Zusammenfassung
- Definition:Extrapulmonale Manifestation der Tuberkulose mit Befall der Lymphknoten (Lymphknotentuberkulose).
- Häufigkeit:Inzidenz der Tuberkulose ca. 5 pro 100.000 Einw. pro Jahr. Die Lymphknoten sind mit etwa 15 % der Fälle die häufigste extrapulmonale Manifestation.
- Symptome:Schwellung der Lymphknoten, meist am Hals mit weiteren Symptomen einer Tuberkulose (Husten, Fieber, Gewichtsverlust, Nachtschweiß).
- Befunde:Meist submandibuläre und zervikale Lymphadenopathie mit livider Verfärbung und kaum Druckdolenz.
- Diagnostik:Labordiagnostik, bildgebende Untersuchungen, Histologie und Erregerdiagnostik (Mikroskopie, Kultur).
- Therapie:Die Standardtherapie der Tuberkulose ist Therapie der 1. Wahl.
Allgemeine Informationen
Definition
- Aktive Tuberkulose mit Befall der Lymphknoten (Lymphknotentuberkulose)

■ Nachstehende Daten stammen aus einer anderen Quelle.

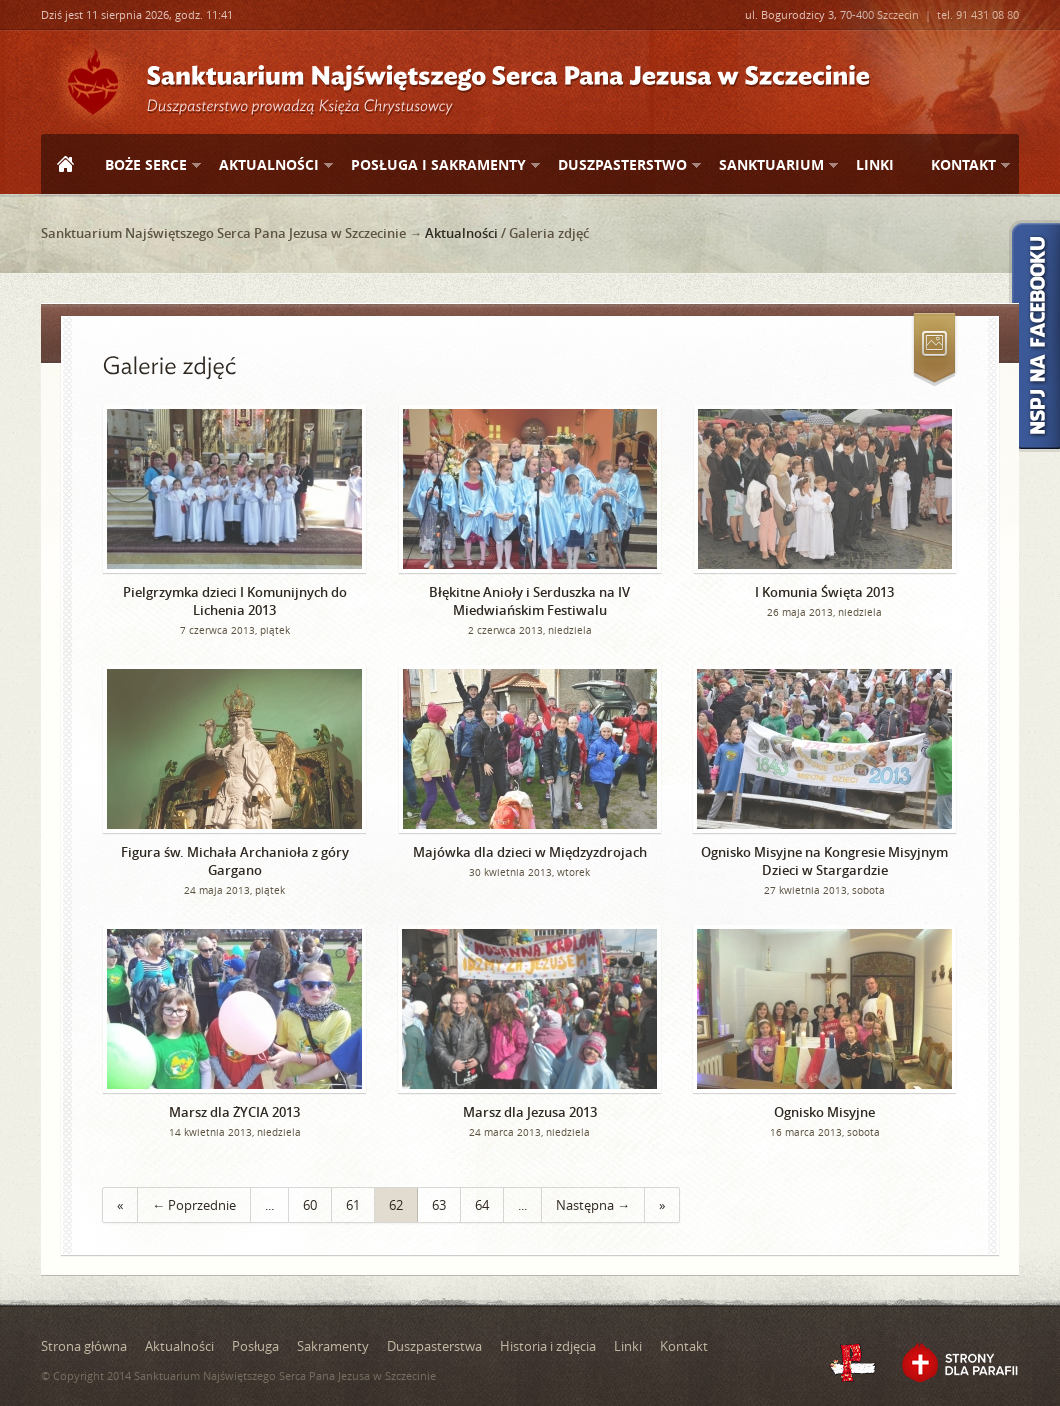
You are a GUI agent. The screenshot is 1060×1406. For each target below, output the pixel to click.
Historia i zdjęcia (548, 1346)
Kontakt (962, 165)
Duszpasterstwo (621, 165)
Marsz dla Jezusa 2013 (530, 1112)
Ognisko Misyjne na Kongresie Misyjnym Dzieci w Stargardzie (824, 861)
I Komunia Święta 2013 (824, 592)
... (269, 1205)
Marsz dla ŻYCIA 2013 (234, 1112)
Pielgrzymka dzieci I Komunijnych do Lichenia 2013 (235, 601)
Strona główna (65, 166)
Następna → (593, 1205)
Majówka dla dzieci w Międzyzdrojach (530, 852)
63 (439, 1205)
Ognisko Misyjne (824, 1112)
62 (396, 1205)
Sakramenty (333, 1346)
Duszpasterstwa (434, 1346)
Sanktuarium (770, 165)
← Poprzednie (194, 1205)
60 (310, 1205)
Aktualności (268, 165)
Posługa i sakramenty (437, 165)
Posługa (255, 1346)
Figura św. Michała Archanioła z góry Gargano (235, 861)
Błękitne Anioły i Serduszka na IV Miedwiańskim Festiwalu (529, 601)
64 (482, 1205)
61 (353, 1205)
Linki (875, 164)
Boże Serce (145, 165)
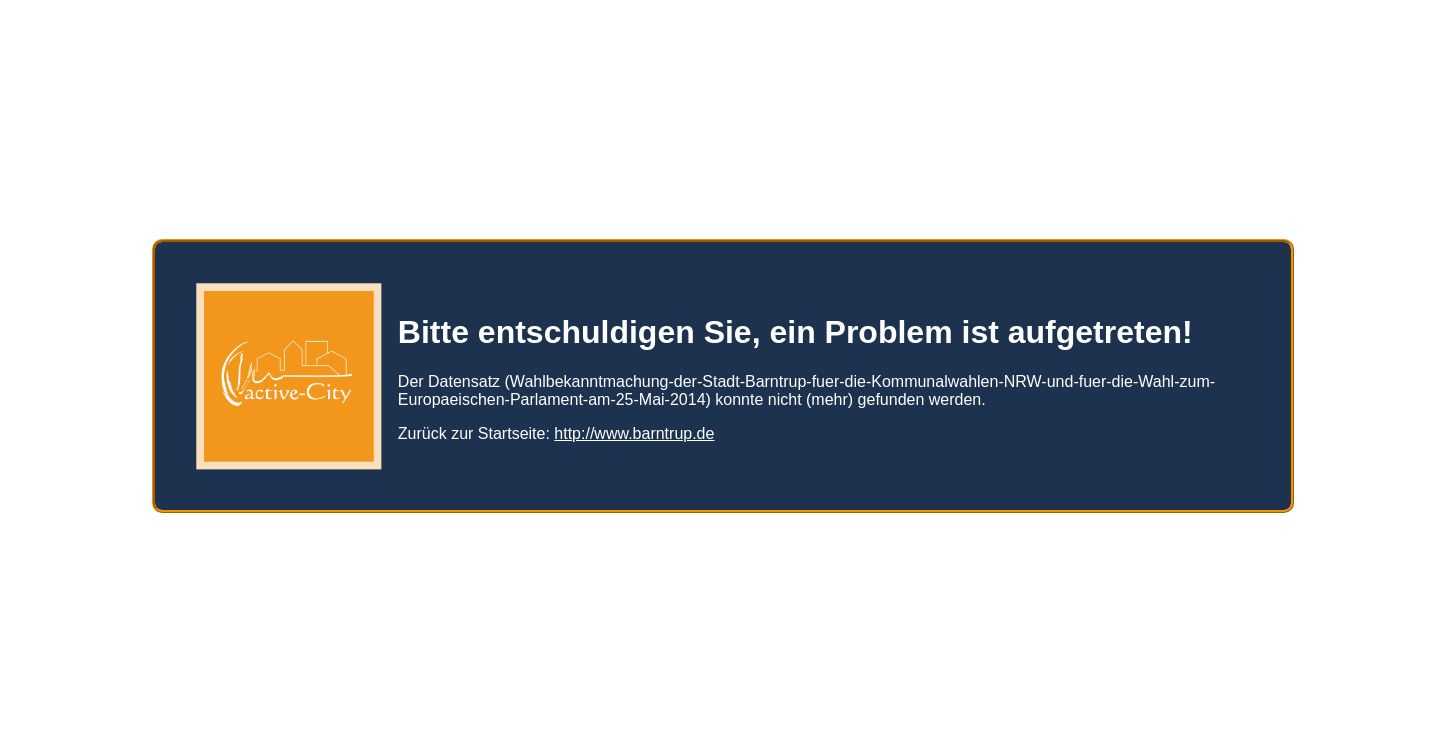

- Manifestation meist als zervikale Lymphadenopathie1
- seltener mediastinal, abdominal, axillär, inguinal oder multilokulär
Häufigkeit
- Inzidenz der Tuberkulose in Mitteleuropa ca. 5 pro 100.000 Einw. pro Jahr
- Häufigkeitsgipfel bei jungen Erwachsenen (20–40 Jahre)1-2
- Männer sind häufiger betroffen als Frauen (ca. 2:1).3
- Tuberkulöse Lymphadenitis ist mit ca. 15 % die häufigste extrapulmonale Manifestation.
Ätiologie und Pathogenese
Ätiologie
- Erreger
- Tuberkulose wird durch Bakterien der Familie Mycobacteriaceae (M. tuberculosis, M. bovis, M. africanum, M. microti) verursacht.
- obligat aerobe, stäbchenförmige, säurefeste Bakterium
- Der Wirt für M. tuberculosis, M. africanum und M. canetti ist der Mensch.
- M. tuberculosis ist der häufigste Erreger einer tuberkulösen Lymphadenitis.4
- M. bovis war ein historisch häufiger Erreger, der jedoch durch Pasteurisierung und Impfungen unter Rindern nahezu eliminiert wurde.4
- Ansteckung
- Ansteckung in der Regel aerogen als Tröpfcheninfektion
- Ausstoß der Bakterien v. a. beim Husten und Niesen und offener Lungentuberkulose (= Krankheitsherd hat Anschluss an die Luftwege)
- Bei extrapulmonaler Manifestation der Tuberkulose (z. B. Lymphknoten) besteht kein Infektionsrisiko (Ausnahme: Fistelbildung).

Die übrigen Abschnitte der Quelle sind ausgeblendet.